To purify a GST-tagged fusion protein by affinity chromatography, the ligand used is glutathione (option D). This is because GST (glutathione S-transferase) is commonly used as a fusion tag in recombinant protein expression systems, and it has a high affinity for glutathione.

Explanation:

Affinity chromatography is a powerful technique used to purify proteins based on their specific binding interactions with ligands immobilized on a solid support. In the case of GST-tagged fusion proteins, the GST tag can be exploited for purification using a glutathione-based affinity chromatography method.

Glutathione:
Glutathione is a tripeptide composed of glutamate, cysteine, and glycine. The GST tag consists of the GST protein, which has a high affinity for glutathione. The binding interaction between glutathione and the GST tag is stable and specific, allowing for effective purification of GST-tagged fusion proteins.

Procedure:
The purification process involves the following steps:

1. Immobilization: Glutathione is covalently attached to a solid support, such as a chromatography resin or a column matrix. This immobilized glutathione will serve as the ligand for affinity chromatography.

2. Sample loading: The sample containing the GST-tagged fusion protein is applied to the column or resin containing the immobilized glutathione.
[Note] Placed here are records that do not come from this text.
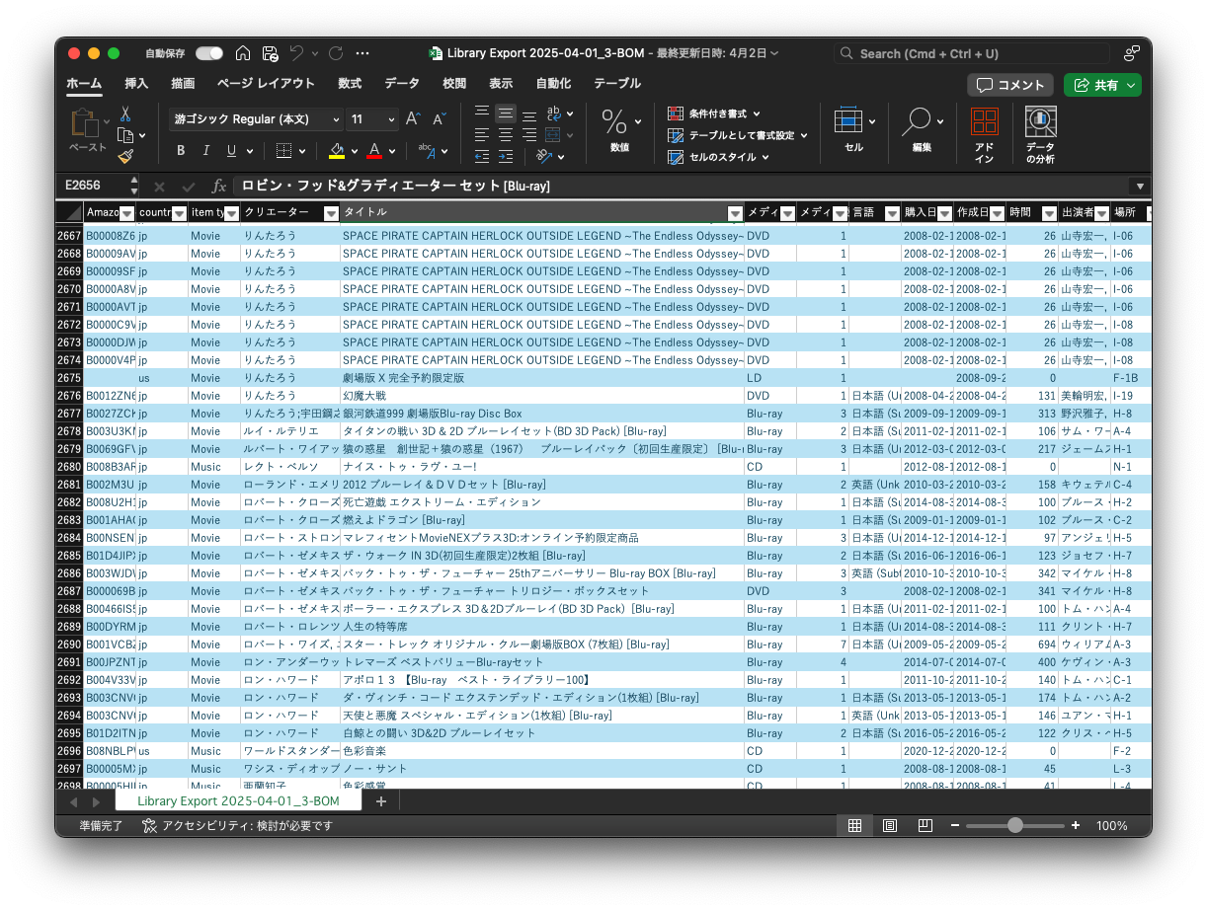Click the format painter brush icon

coord(125,156)
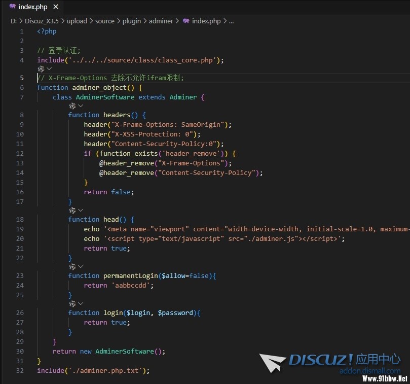
Task: Click the AI code lens icon above the X-Frame-Options comment
Action: (x=41, y=68)
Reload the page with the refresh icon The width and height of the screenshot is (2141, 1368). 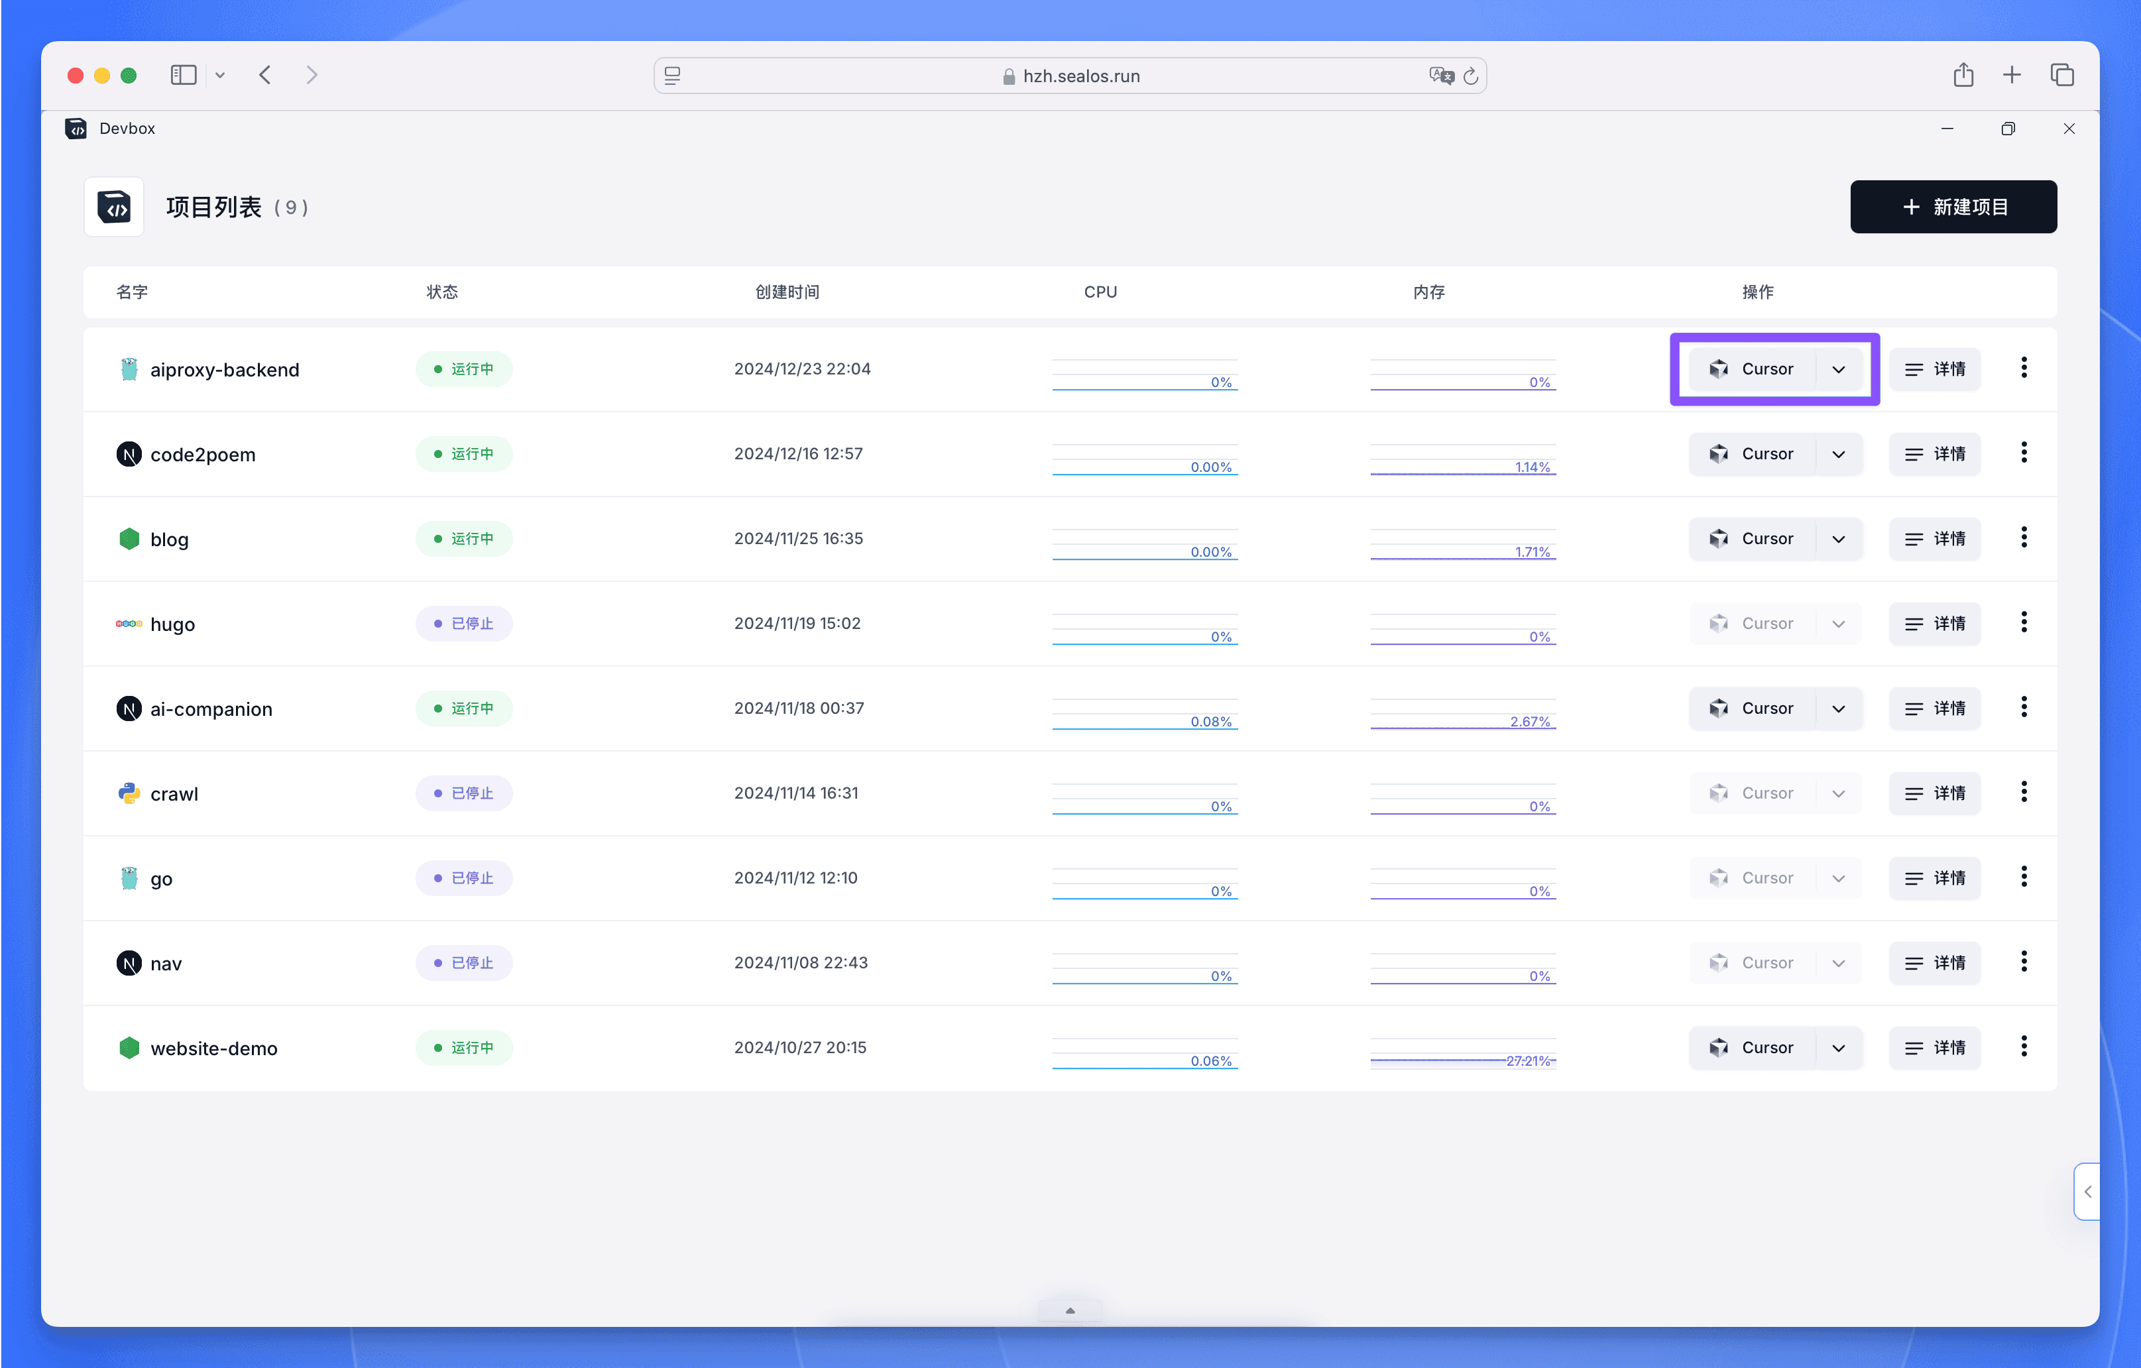pyautogui.click(x=1471, y=76)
3. Binding: The GST tag binds specifically and tightly to the immobilized glutathione through the formation of a stable complex.

4. Washing: Non-specifically bound proteins and contaminants are washed away using a buffer solution. The GST-tagged fusion protein remains tightly bound to the glutathione ligand.

5. Elution: The GST-tagged fusion protein is then eluted from the column or resin by adding a solution containing excess free glutathione. The high concentration of free glutathione competes with the immobilized glutathione, disrupting the binding interaction and releasing the purified protein.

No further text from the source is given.